> [What is expected]: Set down every line of the data exactly, skipping the pictures.

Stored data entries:
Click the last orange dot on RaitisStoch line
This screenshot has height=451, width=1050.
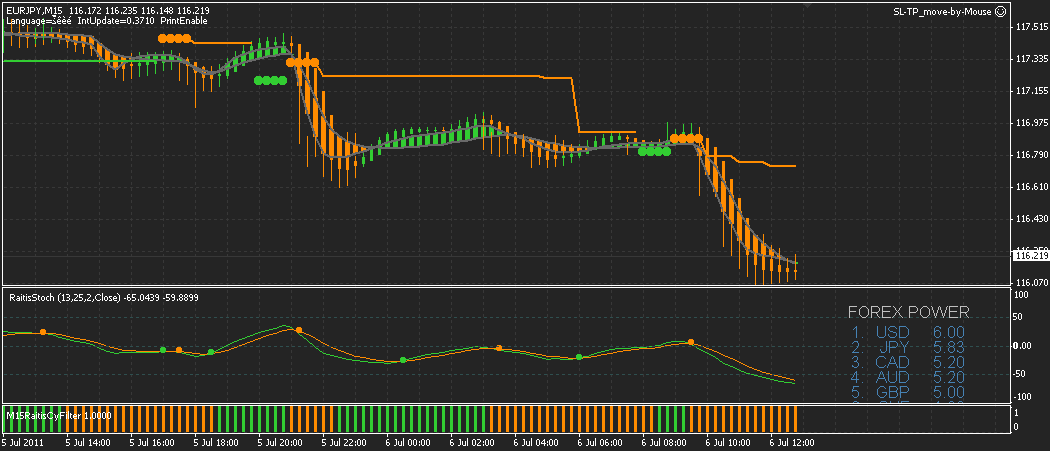click(691, 342)
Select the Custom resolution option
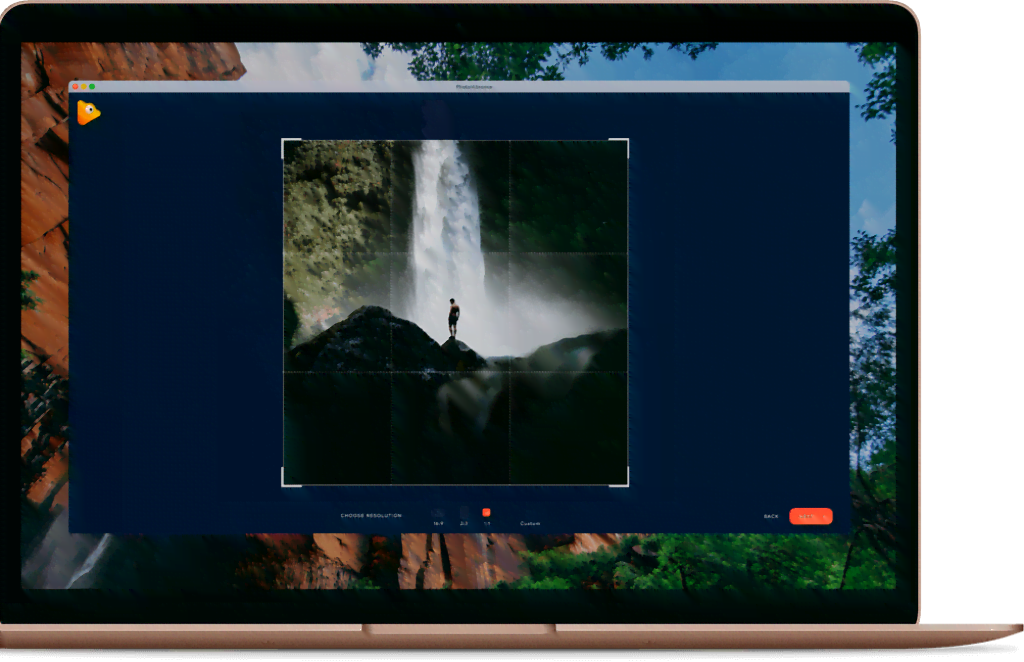 [x=532, y=521]
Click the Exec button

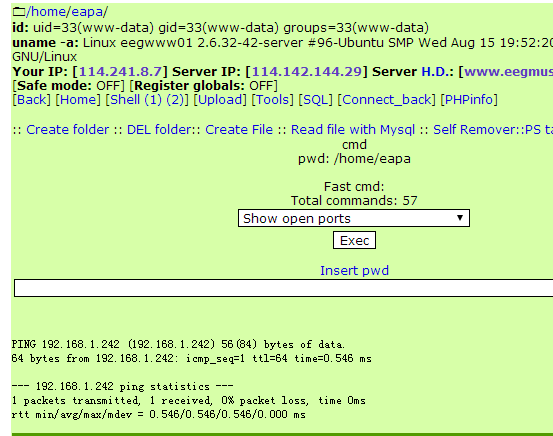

> [Completed task]:
Click the last orange dot on RaitisStoch line
This screenshot has height=451, width=1050.
click(691, 342)
Select the Custom resolution option
 [x=532, y=521]
Click the Exec button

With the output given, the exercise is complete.